◆ Problem:
Give as a numbered list the rows from the line with "This screenshot has width=1121, height=487." to the line with "pos(355,22)", leaving out any blank lines.

◆ Input records:
# # # # # # #
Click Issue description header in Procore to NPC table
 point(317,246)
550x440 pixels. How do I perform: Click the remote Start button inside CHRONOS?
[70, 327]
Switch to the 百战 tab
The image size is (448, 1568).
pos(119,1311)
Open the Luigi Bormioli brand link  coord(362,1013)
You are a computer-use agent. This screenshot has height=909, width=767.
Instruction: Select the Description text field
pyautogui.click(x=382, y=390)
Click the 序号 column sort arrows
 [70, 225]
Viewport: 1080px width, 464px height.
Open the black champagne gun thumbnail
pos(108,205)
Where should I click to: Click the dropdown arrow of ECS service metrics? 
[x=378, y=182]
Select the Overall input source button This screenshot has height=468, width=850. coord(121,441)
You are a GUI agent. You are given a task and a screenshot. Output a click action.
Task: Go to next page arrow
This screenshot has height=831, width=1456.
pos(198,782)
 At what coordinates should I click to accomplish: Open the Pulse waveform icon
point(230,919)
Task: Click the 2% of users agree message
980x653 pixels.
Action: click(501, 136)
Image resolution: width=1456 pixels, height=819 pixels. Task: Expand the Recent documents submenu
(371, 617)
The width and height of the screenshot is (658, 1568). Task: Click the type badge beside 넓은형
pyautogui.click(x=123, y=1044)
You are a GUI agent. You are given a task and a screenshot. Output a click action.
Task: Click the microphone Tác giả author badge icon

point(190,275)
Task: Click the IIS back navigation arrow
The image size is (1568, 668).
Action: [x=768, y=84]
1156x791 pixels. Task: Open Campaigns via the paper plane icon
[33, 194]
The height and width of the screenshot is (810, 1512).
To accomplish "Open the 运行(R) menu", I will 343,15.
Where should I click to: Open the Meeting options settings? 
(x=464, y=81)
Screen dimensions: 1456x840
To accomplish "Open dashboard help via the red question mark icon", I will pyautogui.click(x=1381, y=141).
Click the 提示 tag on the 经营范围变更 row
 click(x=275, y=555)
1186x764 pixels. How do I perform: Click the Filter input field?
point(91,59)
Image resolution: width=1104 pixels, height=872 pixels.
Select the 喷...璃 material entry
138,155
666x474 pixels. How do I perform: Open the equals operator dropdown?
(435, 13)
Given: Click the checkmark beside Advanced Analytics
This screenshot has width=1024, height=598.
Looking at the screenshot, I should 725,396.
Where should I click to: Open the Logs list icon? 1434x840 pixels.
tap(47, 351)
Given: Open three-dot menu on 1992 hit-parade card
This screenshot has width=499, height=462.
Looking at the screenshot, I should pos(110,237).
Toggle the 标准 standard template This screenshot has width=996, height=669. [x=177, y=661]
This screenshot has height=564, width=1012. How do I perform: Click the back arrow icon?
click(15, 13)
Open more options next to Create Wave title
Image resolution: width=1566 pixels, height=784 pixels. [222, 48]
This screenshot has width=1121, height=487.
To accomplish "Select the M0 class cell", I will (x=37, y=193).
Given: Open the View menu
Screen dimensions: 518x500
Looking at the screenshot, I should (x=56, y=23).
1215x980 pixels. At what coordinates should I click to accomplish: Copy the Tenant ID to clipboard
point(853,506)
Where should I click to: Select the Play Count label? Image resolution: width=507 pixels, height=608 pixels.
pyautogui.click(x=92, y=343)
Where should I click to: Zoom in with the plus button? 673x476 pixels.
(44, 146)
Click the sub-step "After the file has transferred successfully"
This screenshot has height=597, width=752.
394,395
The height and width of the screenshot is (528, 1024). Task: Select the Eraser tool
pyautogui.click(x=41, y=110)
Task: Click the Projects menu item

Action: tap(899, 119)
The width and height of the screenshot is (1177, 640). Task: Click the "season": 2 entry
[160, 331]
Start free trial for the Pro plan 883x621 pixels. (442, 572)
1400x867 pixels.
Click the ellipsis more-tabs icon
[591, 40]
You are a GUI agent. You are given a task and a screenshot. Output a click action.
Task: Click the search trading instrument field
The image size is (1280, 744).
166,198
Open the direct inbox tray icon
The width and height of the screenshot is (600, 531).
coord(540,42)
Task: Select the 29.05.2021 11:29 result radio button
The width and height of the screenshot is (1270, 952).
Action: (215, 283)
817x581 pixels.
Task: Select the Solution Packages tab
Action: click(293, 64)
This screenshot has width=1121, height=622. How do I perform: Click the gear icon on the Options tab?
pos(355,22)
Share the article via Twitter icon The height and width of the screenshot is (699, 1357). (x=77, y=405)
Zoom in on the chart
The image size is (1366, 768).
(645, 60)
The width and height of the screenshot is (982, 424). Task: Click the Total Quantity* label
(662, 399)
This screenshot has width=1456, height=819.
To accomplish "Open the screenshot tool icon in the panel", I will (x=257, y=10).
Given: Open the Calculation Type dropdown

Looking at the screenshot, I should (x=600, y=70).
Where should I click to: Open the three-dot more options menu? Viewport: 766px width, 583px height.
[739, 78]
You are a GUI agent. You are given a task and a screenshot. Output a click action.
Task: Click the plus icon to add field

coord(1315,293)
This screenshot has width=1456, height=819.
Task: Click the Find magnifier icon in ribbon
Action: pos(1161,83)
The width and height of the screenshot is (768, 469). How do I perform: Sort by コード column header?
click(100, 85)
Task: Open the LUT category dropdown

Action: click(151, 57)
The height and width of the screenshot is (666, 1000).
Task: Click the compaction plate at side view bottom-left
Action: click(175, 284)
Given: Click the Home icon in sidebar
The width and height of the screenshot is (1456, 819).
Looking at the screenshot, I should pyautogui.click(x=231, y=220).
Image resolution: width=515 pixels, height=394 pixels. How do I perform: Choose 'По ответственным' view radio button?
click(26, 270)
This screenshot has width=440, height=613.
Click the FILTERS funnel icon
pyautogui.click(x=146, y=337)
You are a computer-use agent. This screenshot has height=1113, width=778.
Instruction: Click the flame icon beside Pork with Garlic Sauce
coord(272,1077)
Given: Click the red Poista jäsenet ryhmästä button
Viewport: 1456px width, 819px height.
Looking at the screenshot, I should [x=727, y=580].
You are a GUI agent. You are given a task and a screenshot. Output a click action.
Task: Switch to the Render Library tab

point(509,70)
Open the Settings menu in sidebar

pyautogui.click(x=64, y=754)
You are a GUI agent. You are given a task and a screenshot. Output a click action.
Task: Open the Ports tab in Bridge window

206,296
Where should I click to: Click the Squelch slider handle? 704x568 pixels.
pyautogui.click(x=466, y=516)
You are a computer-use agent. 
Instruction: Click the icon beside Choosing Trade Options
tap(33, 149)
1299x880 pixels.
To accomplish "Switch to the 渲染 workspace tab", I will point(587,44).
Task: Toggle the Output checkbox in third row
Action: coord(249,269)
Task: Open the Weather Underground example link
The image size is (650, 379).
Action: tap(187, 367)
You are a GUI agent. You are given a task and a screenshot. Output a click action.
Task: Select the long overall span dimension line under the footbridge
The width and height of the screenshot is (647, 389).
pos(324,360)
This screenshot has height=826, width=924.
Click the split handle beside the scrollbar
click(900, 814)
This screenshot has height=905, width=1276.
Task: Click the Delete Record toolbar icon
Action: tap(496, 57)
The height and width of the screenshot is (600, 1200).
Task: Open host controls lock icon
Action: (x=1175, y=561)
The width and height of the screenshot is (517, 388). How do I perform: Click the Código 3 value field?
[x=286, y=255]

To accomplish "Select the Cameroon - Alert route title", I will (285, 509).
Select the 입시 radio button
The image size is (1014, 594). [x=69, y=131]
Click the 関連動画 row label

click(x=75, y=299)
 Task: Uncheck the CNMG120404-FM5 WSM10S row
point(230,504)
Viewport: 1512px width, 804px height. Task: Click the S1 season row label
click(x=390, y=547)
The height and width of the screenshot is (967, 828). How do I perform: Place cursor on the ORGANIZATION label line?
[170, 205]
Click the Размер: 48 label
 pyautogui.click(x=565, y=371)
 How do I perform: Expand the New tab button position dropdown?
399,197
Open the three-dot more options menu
# # # # # # #
◆ Result:
1. This screenshot has width=1121, height=487.
2. To accomplish "Select the M0 class cell", I will (x=37, y=193).
3. Given: Open the View menu
4. Screen dimensions: 518x500
5. Looking at the screenshot, I should (x=56, y=23).
6. 1215x980 pixels. At what coordinates should I click to accomplish: Copy the Tenant ID to clipboard
7. point(853,506)
8. Where should I click to: Select the Play Count label? Image resolution: width=507 pixels, height=608 pixels.
9. pyautogui.click(x=92, y=343)
10. Where should I click to: Zoom in with the plus button? 673x476 pixels.
11. (44, 146)
12. Click the sub-step "After the file has transferred successfully"
13. This screenshot has height=597, width=752.
14. 394,395
15. The height and width of the screenshot is (528, 1024). Task: Select the Eraser tool
16. pyautogui.click(x=41, y=110)
17. Task: Click the Projects menu item
18. Action: tap(899, 119)
19. The width and height of the screenshot is (1177, 640). Task: Click the "season": 2 entry
20. [160, 331]
21. Start free trial for the Pro plan 883x621 pixels. (442, 572)
22. 1400x867 pixels.
23. Click the ellipsis more-tabs icon
24. [591, 40]
25. You are a GUI agent. You are given a task and a screenshot. Output a click action.
26. Task: Click the search trading instrument field
27. The image size is (1280, 744).
28. 166,198
29. Open the direct inbox tray icon
30. The width and height of the screenshot is (600, 531).
31. coord(540,42)
32. Task: Select the 29.05.2021 11:29 result radio button
33. The width and height of the screenshot is (1270, 952).
34. Action: (215, 283)
35. 817x581 pixels.
36. Task: Select the Solution Packages tab
37. Action: click(293, 64)
38. This screenshot has width=1121, height=622. How do I perform: Click the gear icon on the Options tab?
39. pos(355,22)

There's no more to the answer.